* SELECTED PASSAGE:

#####

I can easily apologize for my tangents. I do tend to wander. However I can also easily blame my zen collapse from some years back. It used to be a 6-degrees-of-Kevin-Bacon world, but now things too often seem to me to be only one or even zero degrees separated. It's the same thing when you look at it that way?

Not easy to figure out how to fix my question. And if I figured out how to improve it, then I'm not even sure I should fix it or just stay here in the comments, though I see it is possible to edit the original question. 

So... Another way to word the question along your lines could be "How are the (visible) conversational flows affected by the (less visible) money flows?" (If I do modify the original, does it preserve old versions to clarify replies that will then seem out of context?)

Take the google as an example for the main topic? The google started with one set of goals and even had the motto of "Don't be evil." Then the money started flowing and the business mutated. I actually think the google's de-facto motto these days is "All your attentions is belong to us [so we can sell your eyeballs to the paying advertisers]." But there is a fundamental inconsistency there. Advertisers do not want to pay for the most critical thinkers reasoning based on the best data. Advertisers want obedient consumers who will obey the ads, whether they are selling deodorant or stinky politicians. (In another (still simplified) perspective on that subtopic of advertising (bridging to money), the costs are extremely high for the final increments of quality to produce the best products that can then be advertised as being the best. In contrast, the costs are much lower for advertising that portrays legally adequate products as the best.)

#####

* GIVEN DATA:
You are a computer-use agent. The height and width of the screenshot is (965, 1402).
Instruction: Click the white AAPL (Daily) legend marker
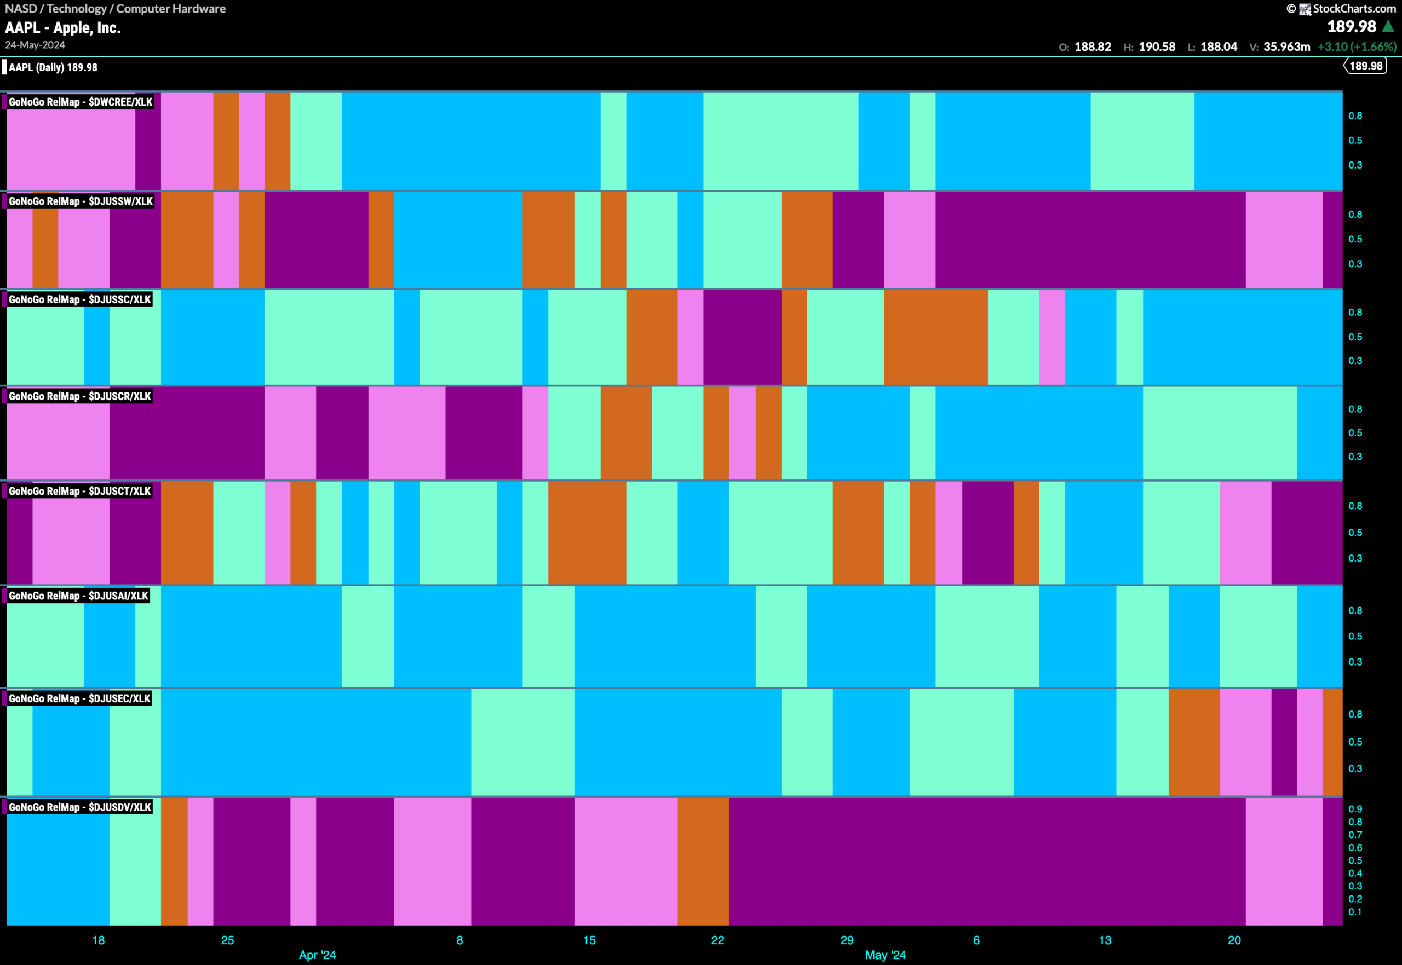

#####

* TASKS:
- a) Please condense the paragraph of the comment that begins "Take the google as an example," keeping its main points.
- b) Quote the comment from "Not easy to" up to and including "out of context?)".
The data has nothing to do with what follows.

* OUTPUTS IN ORDER:
- a) Google began with one set of goals and the motto "Don't be evil," but once money started flowing, the business mutated. The writer thinks its de facto motto is now about capturing attention so it can sell eyeballs to paying advertisers. That is inconsistent with good reasoning, because advertisers don't want to pay for critical thinkers using the best data. They want obedient consumers who follow the ads, whether the product is deodorant or a politician. Also, the final increments of quality needed to make the best products are very costly. Advertising legally adequate products as the best costs far less.

- b)
Not easy to figure out how to fix my question. And if I figured out how to improve it, then I'm not even sure I should fix it or just stay here in the comments, though I see it is possible to edit the original question. 

So... Another way to word the question along your lines could be "How are the (visible) conversational flows affected by the (less visible) money flows?" (If I do modify the original, does it preserve old versions to clarify replies that will then seem out of context?)